WORK INSTRUCTION:
How many lines in the data that follows contain the word "pacientes"? Only that number is needed.

Stored data:
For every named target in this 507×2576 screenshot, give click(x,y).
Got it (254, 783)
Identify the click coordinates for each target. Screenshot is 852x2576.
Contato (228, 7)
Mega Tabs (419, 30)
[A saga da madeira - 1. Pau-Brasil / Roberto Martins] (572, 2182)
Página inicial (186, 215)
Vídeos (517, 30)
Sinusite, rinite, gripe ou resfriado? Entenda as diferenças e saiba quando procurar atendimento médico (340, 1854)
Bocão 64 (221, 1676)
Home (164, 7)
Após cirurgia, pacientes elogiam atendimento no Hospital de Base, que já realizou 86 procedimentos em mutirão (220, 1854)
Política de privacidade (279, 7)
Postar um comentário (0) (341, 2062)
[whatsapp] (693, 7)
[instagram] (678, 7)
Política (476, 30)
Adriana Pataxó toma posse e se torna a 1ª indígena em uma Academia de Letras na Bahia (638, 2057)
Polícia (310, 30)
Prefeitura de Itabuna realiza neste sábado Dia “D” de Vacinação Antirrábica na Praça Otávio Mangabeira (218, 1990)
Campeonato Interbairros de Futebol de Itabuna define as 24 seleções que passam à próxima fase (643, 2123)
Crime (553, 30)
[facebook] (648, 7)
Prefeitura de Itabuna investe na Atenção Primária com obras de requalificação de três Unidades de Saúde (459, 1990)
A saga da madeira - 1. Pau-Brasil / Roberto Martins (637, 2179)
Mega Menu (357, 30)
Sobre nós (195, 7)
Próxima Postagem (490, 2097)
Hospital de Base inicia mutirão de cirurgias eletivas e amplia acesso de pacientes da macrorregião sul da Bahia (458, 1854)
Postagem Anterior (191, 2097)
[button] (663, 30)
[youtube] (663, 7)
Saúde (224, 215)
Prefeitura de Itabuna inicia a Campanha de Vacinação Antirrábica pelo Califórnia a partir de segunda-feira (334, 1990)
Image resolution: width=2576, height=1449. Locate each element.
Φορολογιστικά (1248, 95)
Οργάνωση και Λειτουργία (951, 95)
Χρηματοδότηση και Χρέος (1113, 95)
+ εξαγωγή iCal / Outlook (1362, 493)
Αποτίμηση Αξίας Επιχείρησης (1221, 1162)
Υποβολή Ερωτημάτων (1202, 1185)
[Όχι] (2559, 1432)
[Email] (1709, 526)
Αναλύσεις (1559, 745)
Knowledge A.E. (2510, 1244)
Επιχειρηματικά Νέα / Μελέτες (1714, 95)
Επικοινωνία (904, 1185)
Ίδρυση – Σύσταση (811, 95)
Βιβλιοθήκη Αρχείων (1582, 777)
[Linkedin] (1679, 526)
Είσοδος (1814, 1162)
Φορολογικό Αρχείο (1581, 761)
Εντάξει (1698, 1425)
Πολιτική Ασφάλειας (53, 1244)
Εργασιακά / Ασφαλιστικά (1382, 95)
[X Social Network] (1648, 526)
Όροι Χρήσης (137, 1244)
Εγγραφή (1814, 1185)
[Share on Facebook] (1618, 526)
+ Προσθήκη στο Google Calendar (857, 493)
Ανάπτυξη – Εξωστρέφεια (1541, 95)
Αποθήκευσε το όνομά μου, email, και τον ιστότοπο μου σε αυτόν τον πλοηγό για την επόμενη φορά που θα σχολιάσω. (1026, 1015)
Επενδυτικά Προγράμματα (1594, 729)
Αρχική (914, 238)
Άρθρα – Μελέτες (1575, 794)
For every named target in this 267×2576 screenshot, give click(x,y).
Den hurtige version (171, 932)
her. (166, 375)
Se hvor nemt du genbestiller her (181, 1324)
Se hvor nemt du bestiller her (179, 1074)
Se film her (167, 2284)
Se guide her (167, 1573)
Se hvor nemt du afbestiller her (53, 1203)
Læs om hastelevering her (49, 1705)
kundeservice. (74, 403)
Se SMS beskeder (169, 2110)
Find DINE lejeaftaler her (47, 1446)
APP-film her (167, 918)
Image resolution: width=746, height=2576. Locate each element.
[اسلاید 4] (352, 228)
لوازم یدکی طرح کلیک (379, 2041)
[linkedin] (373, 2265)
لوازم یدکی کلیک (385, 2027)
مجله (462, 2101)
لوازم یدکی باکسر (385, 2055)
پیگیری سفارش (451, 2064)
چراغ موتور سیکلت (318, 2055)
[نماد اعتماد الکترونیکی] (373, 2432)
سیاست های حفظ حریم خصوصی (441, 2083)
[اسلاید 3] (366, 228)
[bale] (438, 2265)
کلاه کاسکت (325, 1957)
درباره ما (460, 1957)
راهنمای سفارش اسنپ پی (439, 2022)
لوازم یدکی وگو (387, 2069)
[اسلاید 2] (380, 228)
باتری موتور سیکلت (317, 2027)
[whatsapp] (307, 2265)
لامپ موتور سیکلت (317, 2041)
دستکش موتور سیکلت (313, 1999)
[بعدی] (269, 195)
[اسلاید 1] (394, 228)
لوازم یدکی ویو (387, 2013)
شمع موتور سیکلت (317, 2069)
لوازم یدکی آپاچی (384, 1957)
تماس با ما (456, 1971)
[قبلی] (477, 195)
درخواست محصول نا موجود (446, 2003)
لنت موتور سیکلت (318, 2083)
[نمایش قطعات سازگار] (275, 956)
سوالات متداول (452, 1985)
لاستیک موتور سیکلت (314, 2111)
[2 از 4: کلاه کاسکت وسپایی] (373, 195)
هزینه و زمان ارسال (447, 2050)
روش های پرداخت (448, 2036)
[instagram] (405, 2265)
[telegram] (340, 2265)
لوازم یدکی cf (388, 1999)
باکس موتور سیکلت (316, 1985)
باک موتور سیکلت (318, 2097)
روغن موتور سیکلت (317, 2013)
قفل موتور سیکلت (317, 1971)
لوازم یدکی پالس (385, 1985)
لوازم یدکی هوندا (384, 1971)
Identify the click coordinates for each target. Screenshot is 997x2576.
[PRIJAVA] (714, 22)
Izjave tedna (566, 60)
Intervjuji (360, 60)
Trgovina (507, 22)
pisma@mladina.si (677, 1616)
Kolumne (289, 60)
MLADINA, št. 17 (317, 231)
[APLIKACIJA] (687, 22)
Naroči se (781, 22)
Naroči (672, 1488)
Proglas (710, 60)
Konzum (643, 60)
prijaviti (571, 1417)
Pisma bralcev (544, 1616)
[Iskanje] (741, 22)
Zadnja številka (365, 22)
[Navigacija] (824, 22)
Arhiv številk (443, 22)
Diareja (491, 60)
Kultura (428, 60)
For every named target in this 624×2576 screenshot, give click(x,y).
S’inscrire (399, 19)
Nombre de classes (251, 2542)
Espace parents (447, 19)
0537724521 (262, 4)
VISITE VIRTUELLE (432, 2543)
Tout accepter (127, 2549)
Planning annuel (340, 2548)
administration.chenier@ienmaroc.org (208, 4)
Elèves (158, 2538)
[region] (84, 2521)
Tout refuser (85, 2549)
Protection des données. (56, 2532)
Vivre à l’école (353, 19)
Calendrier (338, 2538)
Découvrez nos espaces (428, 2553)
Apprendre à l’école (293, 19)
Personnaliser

FINISHED EXERCISE:
2